The parties had entered into an Asset Purchase Agreement that did not contain any warranties and representations regarding any financials or whether any statements the seller made about the store’s revenue were accurate. However, the Agreement contained a clause that reads, “Except as otherwise expressly set forth herein, Seller has not made, and Purchaser had not relied on any representations or warranties with respect to the Assets and/or the Sublease hereunder.”

So Plaintiff sued for fraudulent misrepresentation, and Seller, now Defendant, argued that the reliance clause would preclude any such claim, i.e. such claim should be dismissed outright. The court disagreed, citing from relevant New York cases:

However, in Dannan Realty Corp. v. Harris, 5 NY2d 317, 184 NYS2d 599 (1959), the New York Court of Appeals essentially changed direction and held that a disclaimer regarding reliance will preclude a claim of fraudulent misrepresentation if the disclaimer is sufficiently specific as to the particular facts that are the subject of the disclaimer and that the alleged misrepresentation did not concern facts within the knowledge of the party making the misrepresentation (see, Basis Yield Alpha Fund (Master) v. Goldman Sachs Group Inc., 115 AD3d 128, 980 NYS2d 21 [1st Dept., 2014]). Thus, “only where a written contract contains a specific disclaimer of responsibility for extraneous representations, that is, a provision that the parties are not bound by or relying upon representations or omissions as to the specific matter, is a plaintiff precluded from later claiming fraud on the ground of a prior misrepresentation as to the specific matter” (id). Thus, in DiFilippo v. Hidden Pond Associates, 146 AD2d 737, 537 NYS2d 222 (2d Dept., 1989), the court held that claims of fraudulent misrepresentation were not barred where the provision did not “specifically disclaim reliance on any oral representation concerning the particular matter as to which plaintiff now claims he was defrauded” and that such provision did not foreclose the plaintiff “from offering evidence of the defendants’ oral representations to the contrary” (id). Again, in GTE Automatic Electric Inc., 127 AD2d 545, 512 NYS2d 107 (1st Dept., 1987), the court held claims of fraudulent misrepresentation were not barred where any guaranty lacked a specific disclaimer. Further, in Goodridge v. Fernandez, 121 AD2d 942, 505 NYS2d 144 (1st Dept., 1986), the court held claims of fraudulent misrepresentation were permitted where the guaranty did not contain specific disclaimers.
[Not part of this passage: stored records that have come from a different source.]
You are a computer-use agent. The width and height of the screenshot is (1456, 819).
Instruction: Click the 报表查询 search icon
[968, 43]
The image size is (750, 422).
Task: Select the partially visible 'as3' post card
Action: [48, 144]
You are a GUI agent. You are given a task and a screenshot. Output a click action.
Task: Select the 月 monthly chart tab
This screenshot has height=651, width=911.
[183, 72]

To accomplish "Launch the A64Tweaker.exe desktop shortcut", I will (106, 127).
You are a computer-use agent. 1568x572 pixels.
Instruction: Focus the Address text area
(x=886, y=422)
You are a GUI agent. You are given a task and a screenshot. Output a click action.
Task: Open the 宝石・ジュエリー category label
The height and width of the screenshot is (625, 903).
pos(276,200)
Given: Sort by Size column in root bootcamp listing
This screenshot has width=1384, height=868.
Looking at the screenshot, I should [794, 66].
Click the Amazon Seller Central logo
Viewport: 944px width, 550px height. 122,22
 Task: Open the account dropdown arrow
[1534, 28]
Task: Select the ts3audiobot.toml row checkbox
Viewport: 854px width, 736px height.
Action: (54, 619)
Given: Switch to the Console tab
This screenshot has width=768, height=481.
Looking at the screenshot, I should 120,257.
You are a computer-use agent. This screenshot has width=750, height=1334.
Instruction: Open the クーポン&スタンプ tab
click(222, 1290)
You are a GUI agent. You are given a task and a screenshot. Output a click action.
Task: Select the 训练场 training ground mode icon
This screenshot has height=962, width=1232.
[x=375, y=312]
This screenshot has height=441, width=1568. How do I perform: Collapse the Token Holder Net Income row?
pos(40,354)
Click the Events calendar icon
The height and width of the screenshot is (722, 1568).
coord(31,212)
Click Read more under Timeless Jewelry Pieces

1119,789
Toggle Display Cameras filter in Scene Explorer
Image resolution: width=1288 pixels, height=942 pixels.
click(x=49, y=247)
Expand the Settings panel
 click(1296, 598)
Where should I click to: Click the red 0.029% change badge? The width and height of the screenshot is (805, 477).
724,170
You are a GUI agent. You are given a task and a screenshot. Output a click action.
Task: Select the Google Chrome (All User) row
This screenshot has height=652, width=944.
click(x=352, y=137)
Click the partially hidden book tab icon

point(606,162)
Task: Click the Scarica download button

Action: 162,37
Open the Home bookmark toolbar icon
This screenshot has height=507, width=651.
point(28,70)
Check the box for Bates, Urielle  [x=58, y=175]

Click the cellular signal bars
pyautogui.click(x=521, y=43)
An examination of the no-reliance clauses in the agreement in this case reveals that no such disclaimer regarding revenue earned was ever negotiated and thus the no-reliance clause is not specific to the matter of the alleged misrepresentation. Article 4.G of the Asset Purchase Agreement states that “except as otherwise expressly set forth herein, Seller has not made and Purchaser has not relied on any representations or warranties with respect to the Assets and/or the Sublease hereunder” (id). This clause only concerns the assets and any subleases. Clearly, it does not involve the specific representations concerning the revenue earned. Further, Article 10.1 of the agreement states that “all representations, warranties and covenants contained in this Agreement shall be deemed continuing representations, warranties and covenants, and shall survive the execution of this Agreement for a period of six (6) months from the Closing Date. Any investigations by or on behalf of any party hereto shall not constitute a waiver as to enforcement of any representation, warranty or covenant contained herein” (id). Again, this provision is limited to representations contained “in this agreement” (id). The complaint alleges misrepresentations that are beyond the agreement that induced the plaintiff to enter the agreement. Therefore, there are no provisions of the agreement which create a bar to any claims for fraudulent misrepresentation.

Frankly, if I had been the purchaser’s counsel in this asset purchase transaction, I would have insisted on a representation that all financial information presented to the purchaser was accurate when given. If it later turns out it was wrong, the purchaser would have a breach of contract claim against the seller.

If I had been the seller’s counsel and we really wanted to cut off any claims about financials, I would have included a reliance clause that specifically mentions financial representations and that the purchaser relied on its own analysis of any financial condition or any numbers presented.